Though, maybe it works differently in Haskell. The compiler does substitute certain things for IO, and I admit I'm not sure how it goes about doing that.
> And data for me is an arrangement of primitive types ... @U0K064KQV
>
"Primitive" could be defined many ways. A brief perusal of Wikipedia shows a reasonable definition of https://en.wikipedia.org/wiki/Language_primitive, which directly conflicts with your an assertion that data "doesn't do anything".
If you specifically mean https://docs.oracle.com/javase/tutorial/java/nutsandbolts/datatypes.html as defined by Oracle in the Java docs, then what happens when you cross language boundaries? Does something switch to/from being data based on the types the language offers?
And what about your human-readability requirement, below? A byte[]
is a simple linear arrangement of the "primitive" byte
. Do you know anyone who can "read" an arbitrary list of byte arrays?
> ... it's passive, doesn't do anything ...
>
A function must be called to make it "do anything:" Until then, it is every bit as inert as anything classically recognized as data. More specifically, functions don't do anything until you give them values. Values don't do anything until you pass them to functions. Behavior is emergent from the combination of the two.
> ... it can be serialized to disk ...
>
(instance? java.io.Serializable (fn arbitrary-fn [] nil))
;; --> true
Thanks to Rich graciously providing Serializable
implementations, most Clojure functions make perfectly good candidates for ObjectInputStream
and ObjectOutputStream
.
> ... to a human readable textual form, ...
>
So I take it you do not consider image blobs to be data? Certainly no readability there. But where would we be without databases to the brim with what is commonly called "image data"?

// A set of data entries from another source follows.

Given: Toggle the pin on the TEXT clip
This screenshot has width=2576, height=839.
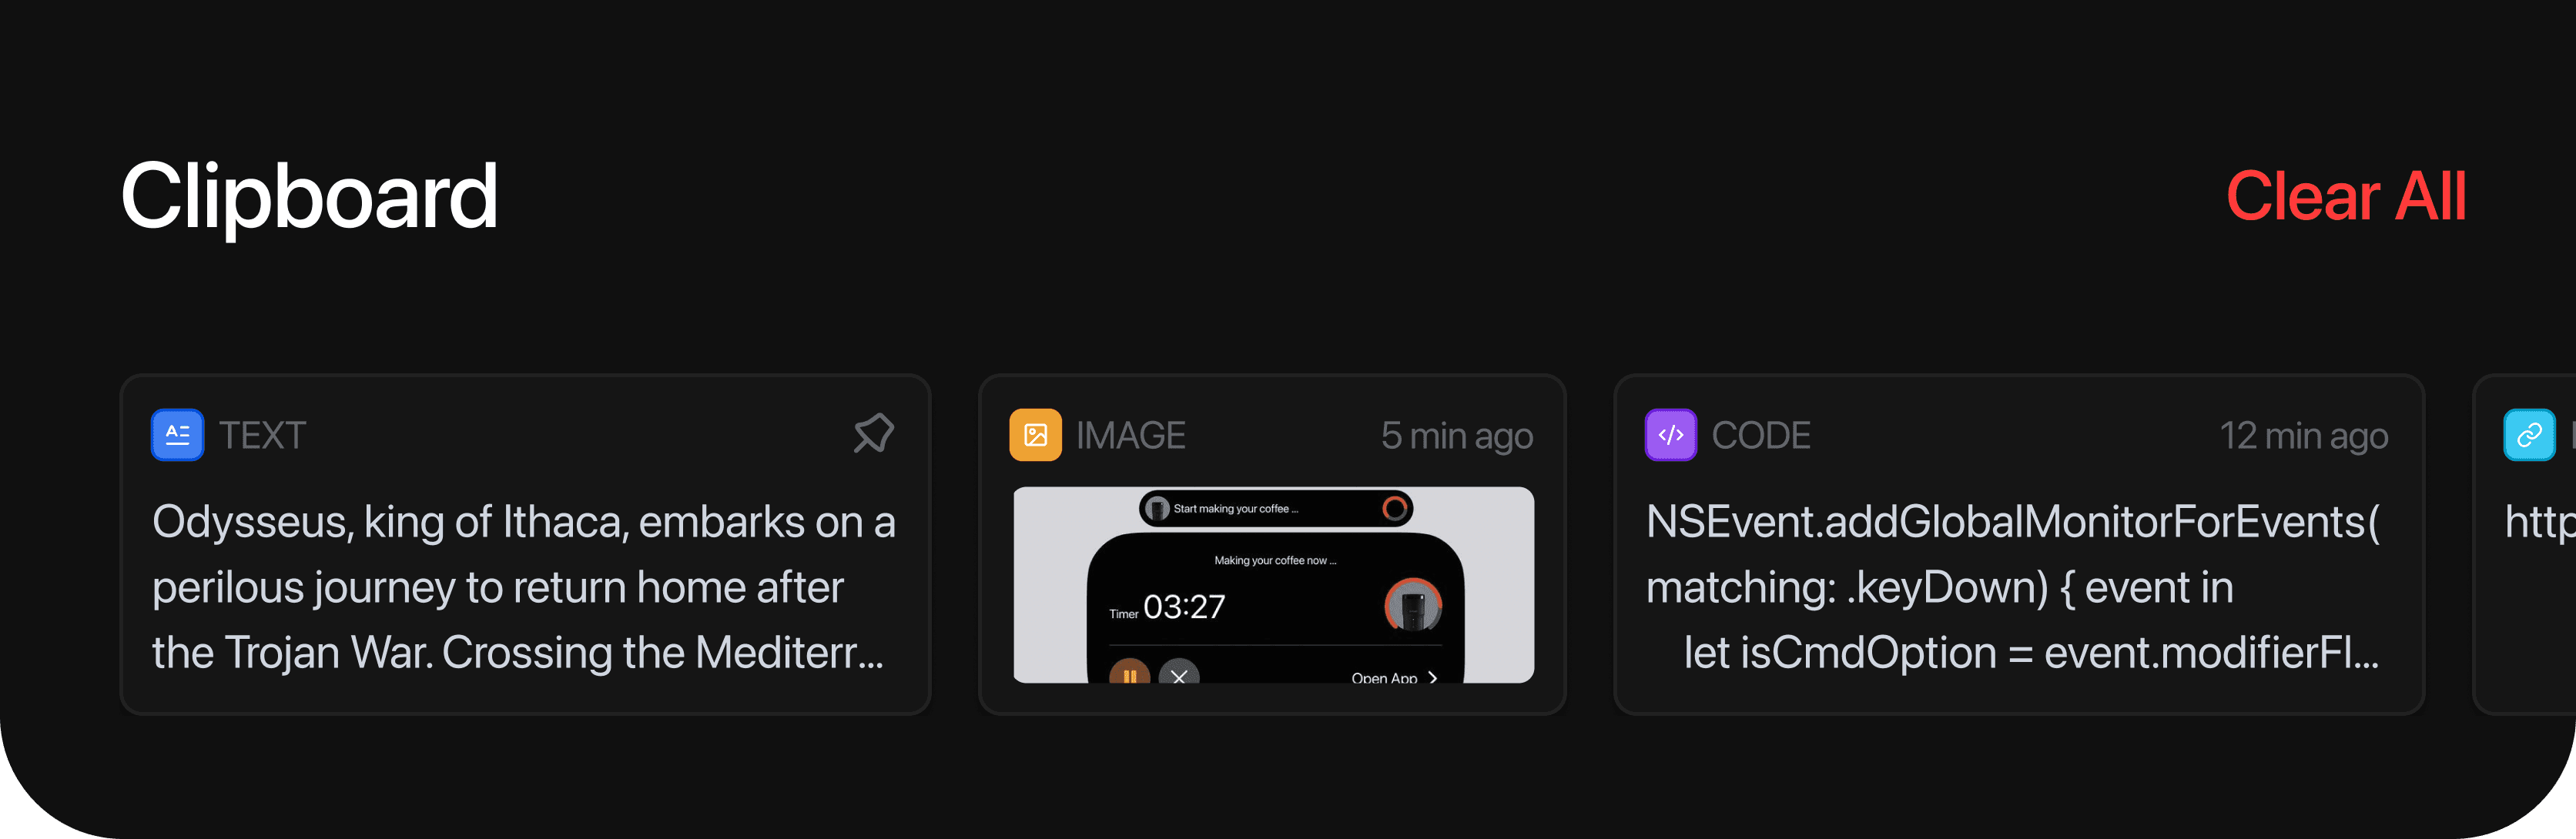Looking at the screenshot, I should pyautogui.click(x=873, y=434).
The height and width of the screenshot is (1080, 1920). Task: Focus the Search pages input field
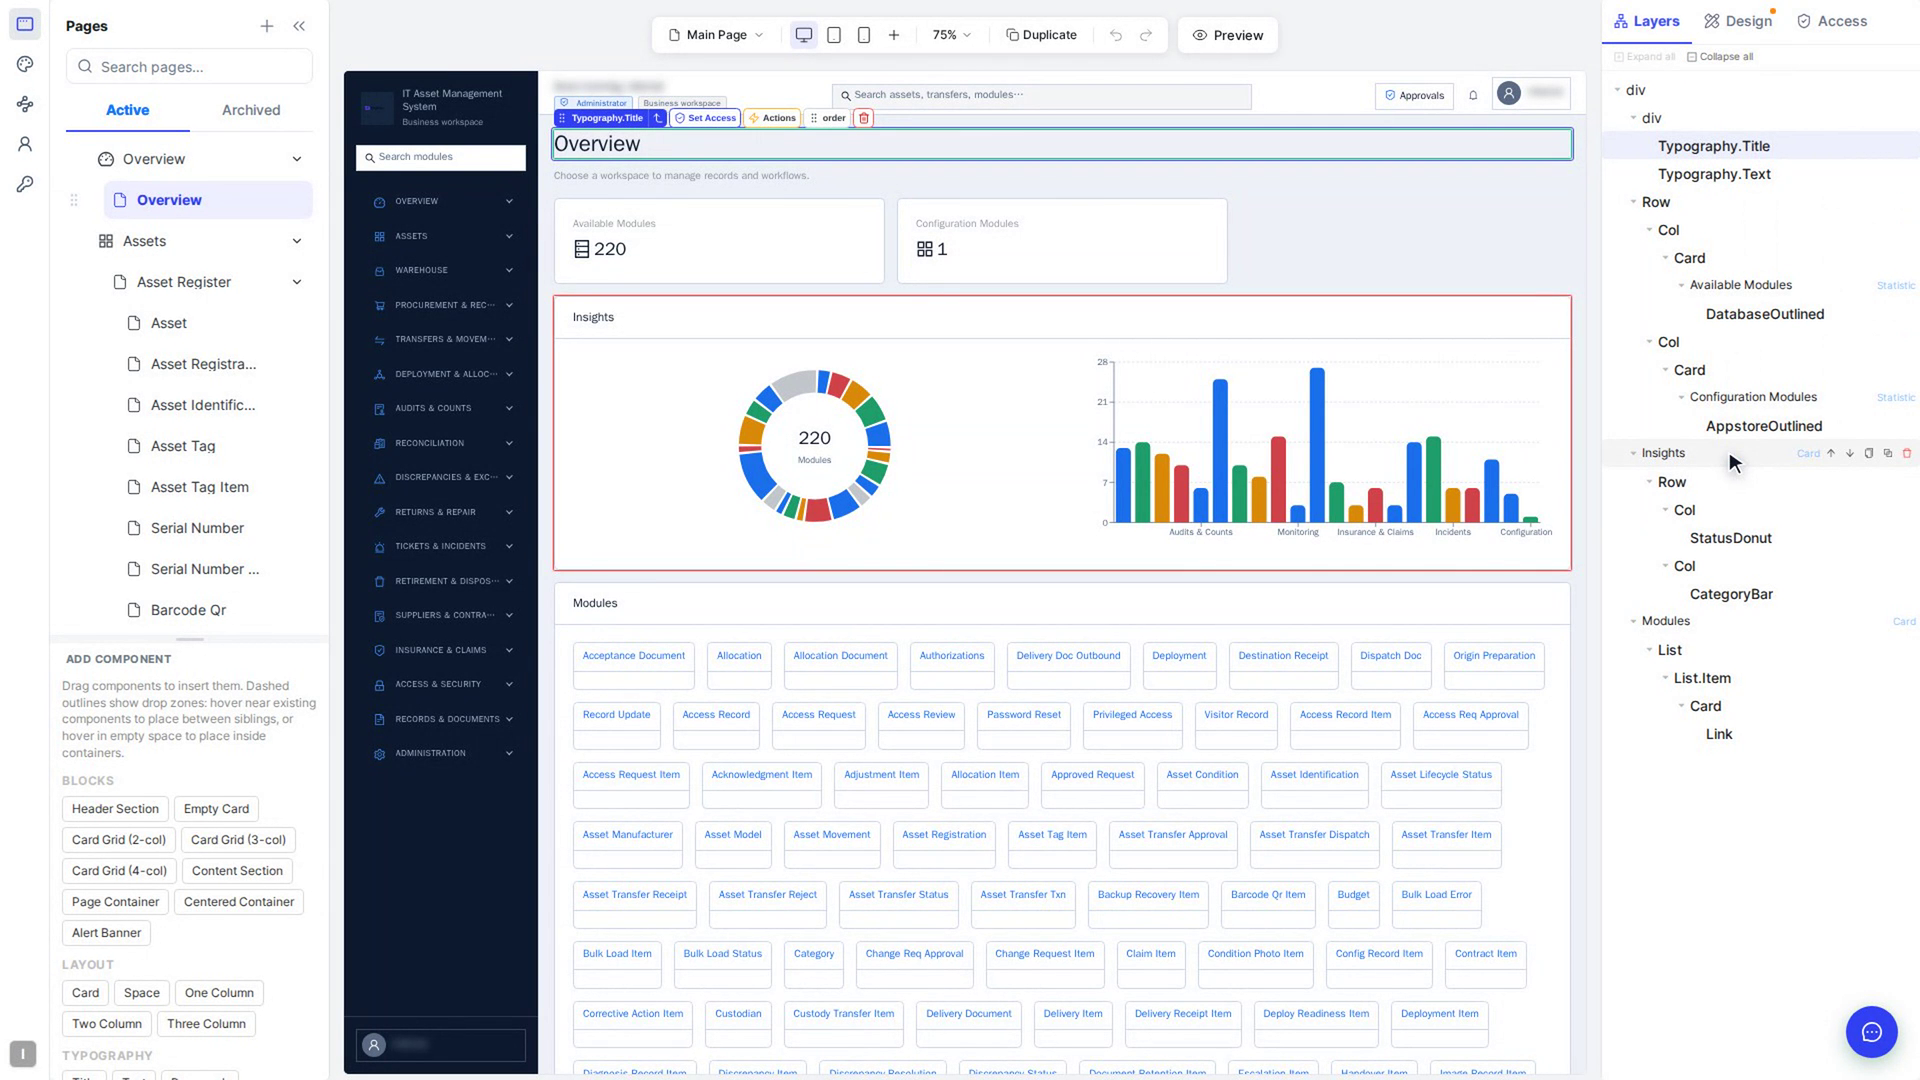[x=190, y=67]
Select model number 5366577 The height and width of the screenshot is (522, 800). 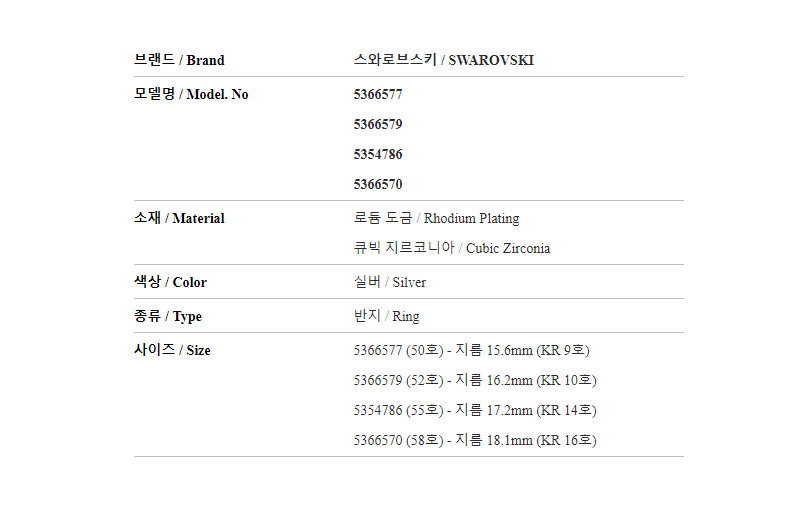[x=378, y=94]
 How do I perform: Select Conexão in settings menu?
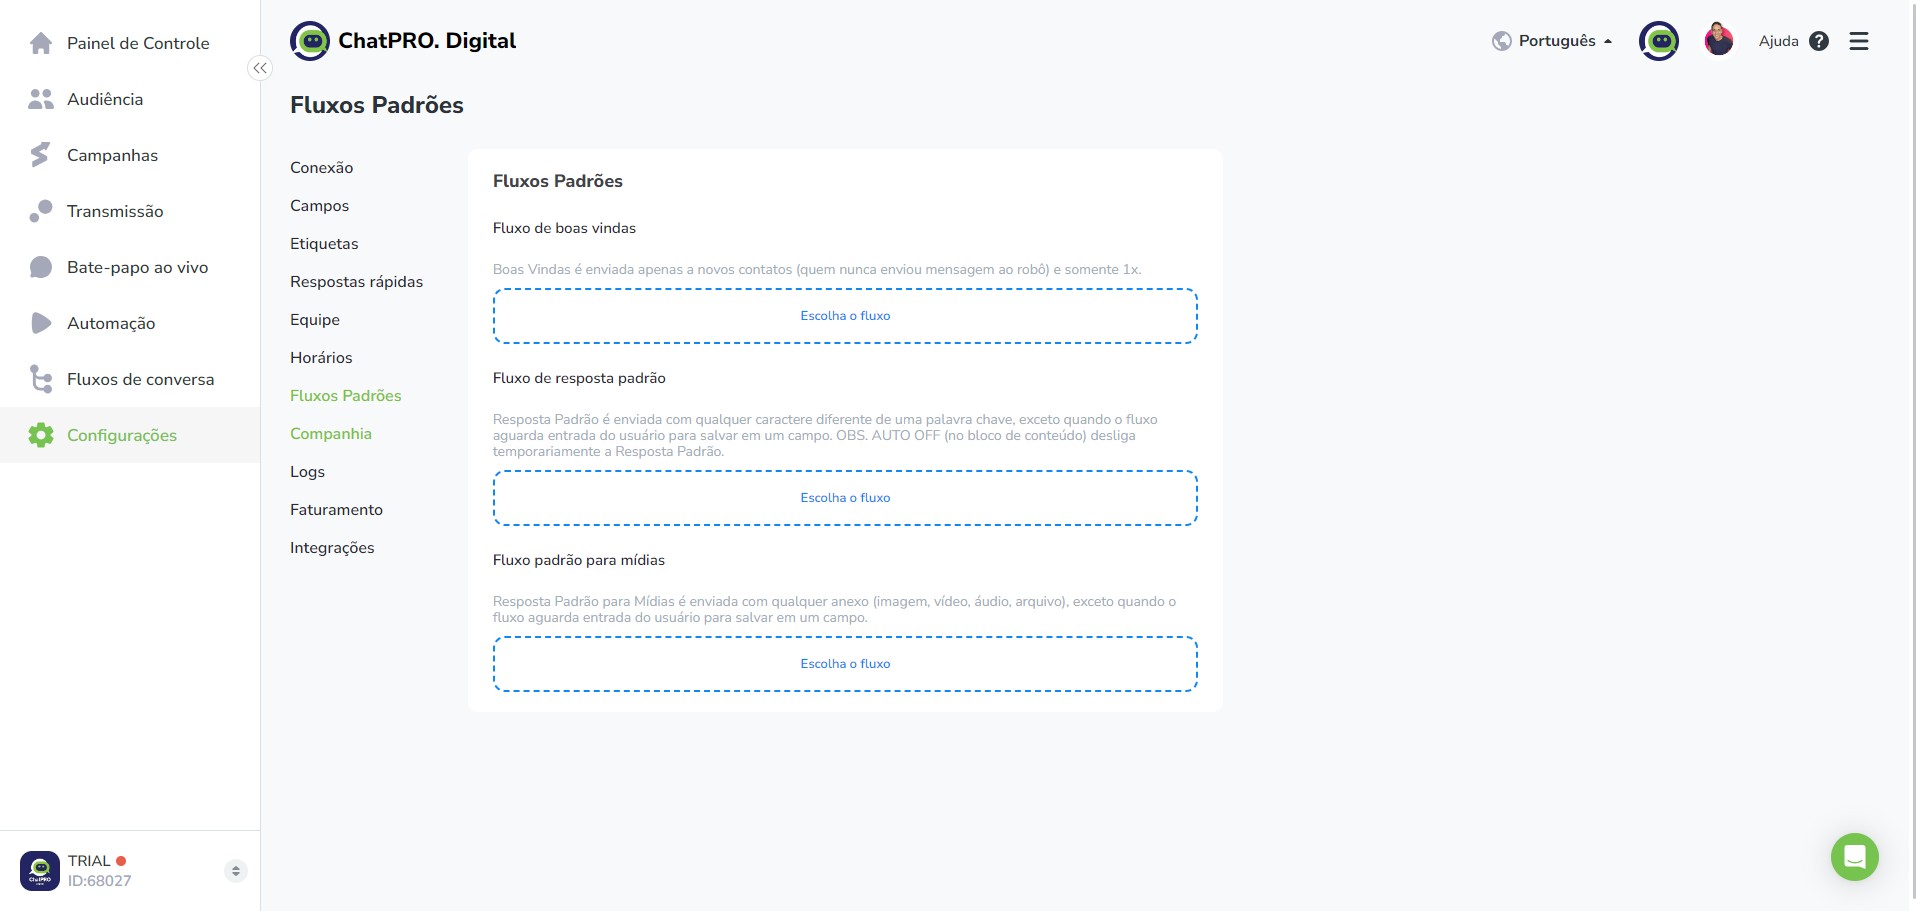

Password hashes are specifically and intentionally designed to be human un-readable! Can you keep a straight face while trying to argue the a db table full of hashed customer passwords is not data?
If passwords get an exclusion from this readability rule, then why should a table of serialized Clojure functions be any different? At least a fn serialized down to a string offers some meaningful clues to it's contents.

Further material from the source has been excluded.